Oh my goodness eescvc you certainly have a lot on your plate and so feel for you - you are an incredibly strong special person to deal with all your family issues- wish I could come and give you a massive hug.

I find when I’m stressed is to meet a friend for coffee to talk over my stresses and really does help me - have you got a friend you can talk too ?

I’m sure your family all love you and are very appreciative for all you do for them, but you do need time out for yourself .

Take care xx

Cathyan profile image
Cathyan

eescvc you are amazing to have coped with all your family's difficulties. So impressive to have held the family together like this, but what a cost to your own life and health.

Echoing suggestions of carving out time for a coffee with a friend to offload some stress, also regular "me" activities such as a massage. Worth spending time analysing what you want time for, for yourself; a hobby, a group activity away from home/family/work? Or a daily walk/protected hour? Then brainstorm (with your friend/confident) how you can achieve that protected time.

I had to "re-educate" my mother as to when, or even if, I would see her every day, and what I would do for her or with her.

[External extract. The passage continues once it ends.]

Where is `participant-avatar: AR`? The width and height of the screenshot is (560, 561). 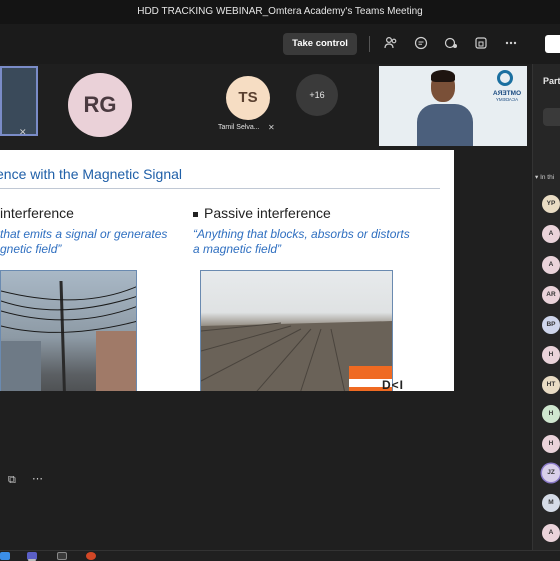 participant-avatar: AR is located at coordinates (551, 295).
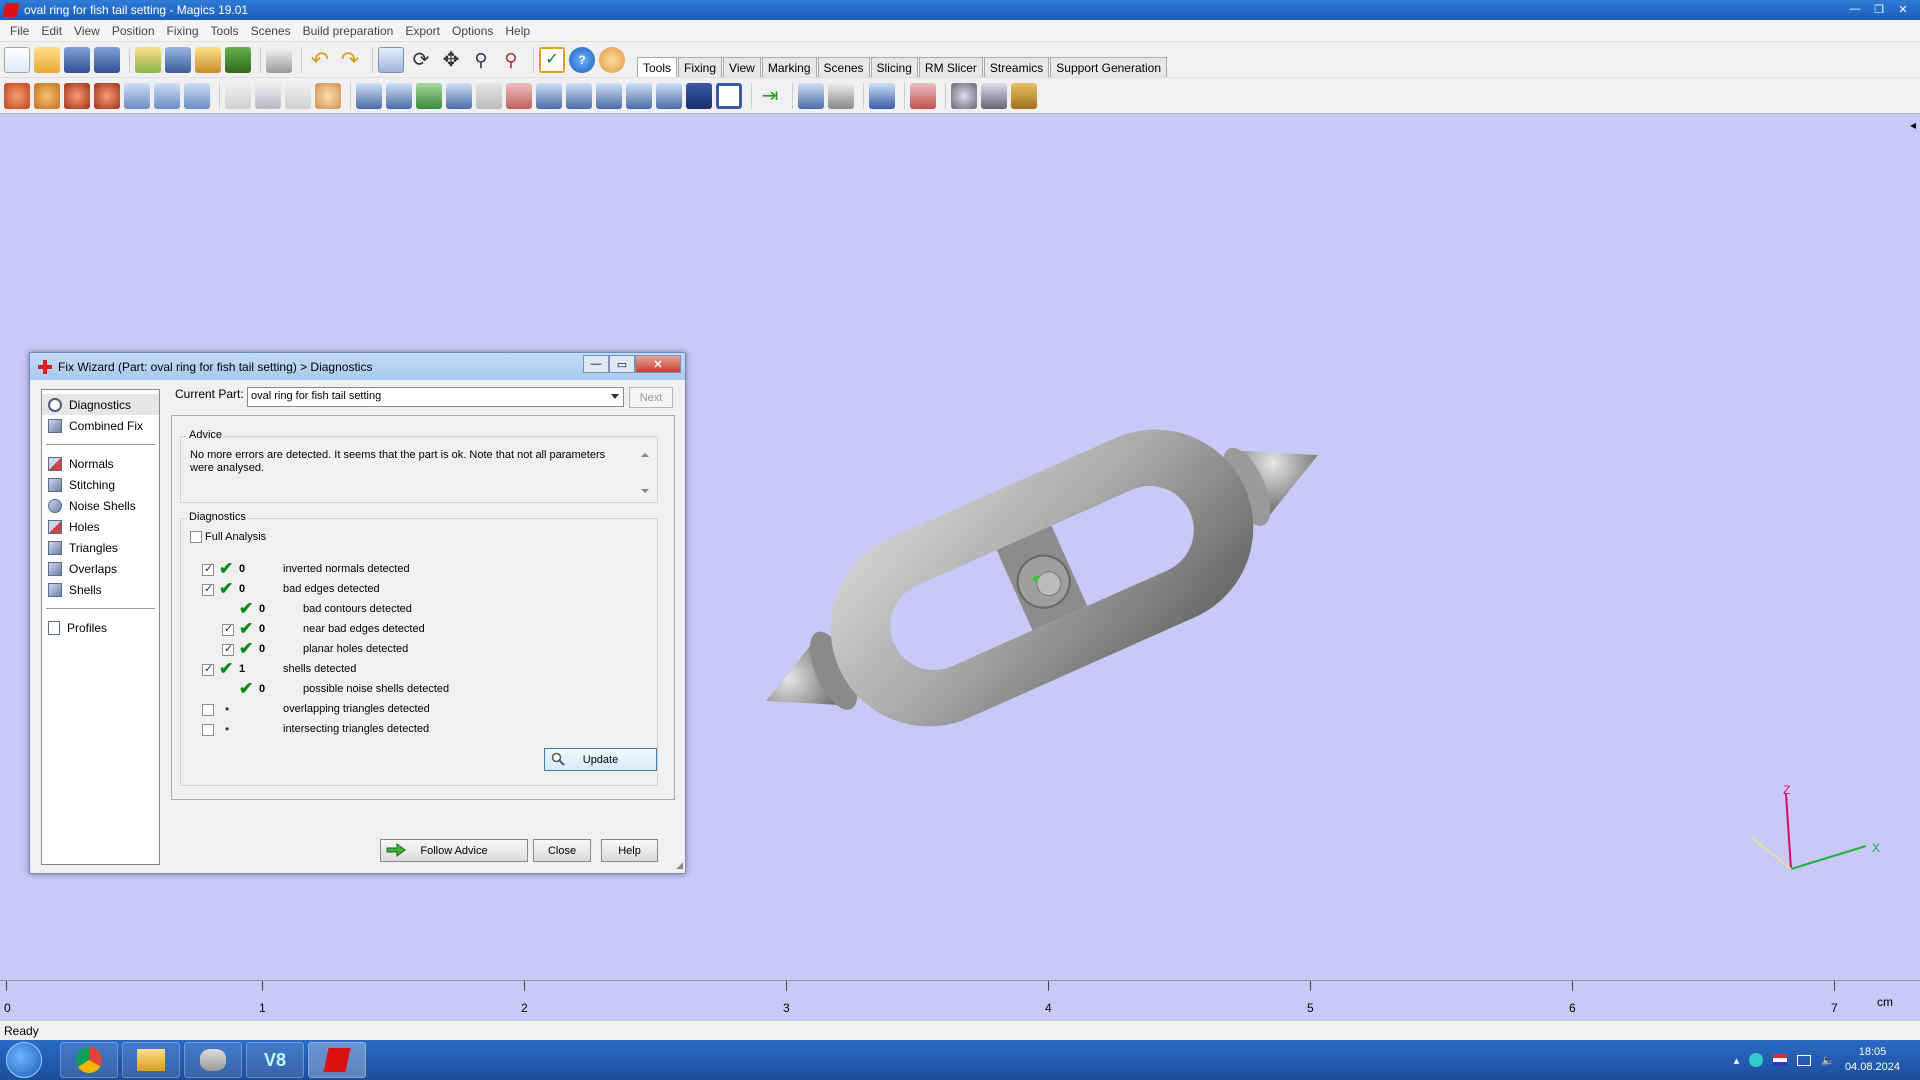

It made a huge difference to my stress levels and she's become more independent, learning she can get out by herself and make small efforts to meet people (My dad died during the pandemic). It's been nothing like the situation you're in but I've found tiny incremental changes, and coffee with a friend to offload, have added up slowly to being in a better place, with protected time for me, my interests, and self care.

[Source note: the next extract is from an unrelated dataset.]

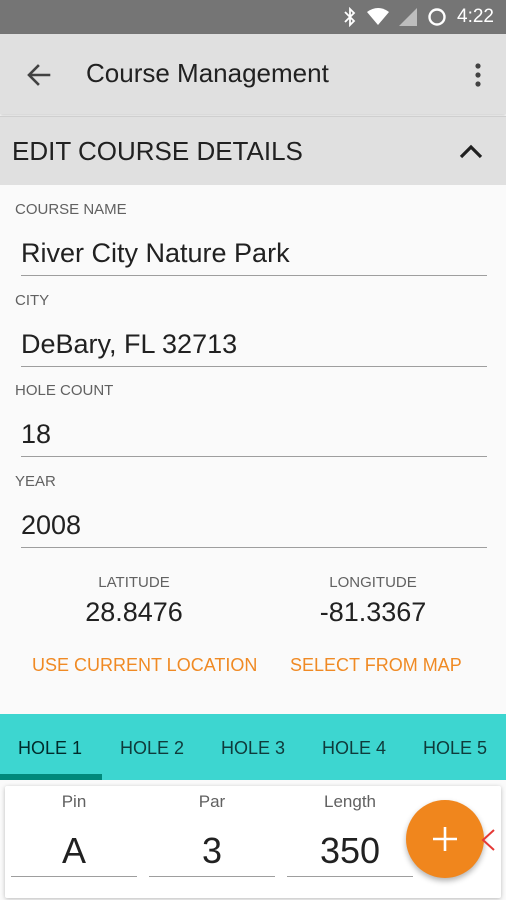 Image resolution: width=506 pixels, height=900 pixels. I want to click on status-icons: 4:22, so click(418, 17).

Hope you can find support and get time back for yourself. Xx

CecilyParsley profile image
CecilyParsley

I have read your post and feel overwhelming concern for you. Do you get any support/ respite? Even a very healthy person would buckle under such stress. Your local Adult Social Services can conduct a carers assessment for you. They can then offer a package of support for you which can include services for your family to ease the immense stress you are under. Getting a carer to allow you to rest, day care or activities for your family, support for caring for the baby, each area will have different types of service. Also Mind have advocates and can provide much needed support for your family which would ease some of your responsibilities. It is hard to ask for help but you need to for your health and sanity. I asked for help for my husband who was struggling in a very stressful job whilst trying to care for me. I have a carer nine hours a week which helps us both. I sincerely hope that you can get the help and support you need xx

NewEngland3 profile image
NewEngland3 in reply to CecilyParsley

100 % agree, sometimes it is hard to know about all the social service resources and community mental health ones we have in our County

Tanitani profile image
Tanitani

I am currently trying to increase resilience to stress after having a horrible flare after a stressful car accident. I used to think I can't do much since life is stressful no matter what, but i realized there is a way to become more resiliant to stress. Things that help the most are medication, that you can try with psyciatrist help, then regular CBT sessions, and most recently I found breath exercises most helpful. Stress response is managed by autonomous nervous system so you can't consciously influence it much, but breathing is managed by both autonomous and voluntary nervous system. By practicing breathing exercises you can influence the autonomous stress response to calm it down and help yourself have less flares. So you want to practice and while doing stressful stuff pay attention to calm breathing i stead of shallow breathing. Hope you find some of this helpful.

NewEngland3 profile image
NewEngland3

I am so sad that you are going though this in your life, at the same time I am very angry at the social service, mental health resources in your county/state. I do not know what country you live in but all that you are doing for your family should be done by a community mental health clinic and social services. I hope you do not live in England where I heard taxes are so high--where does all that money go.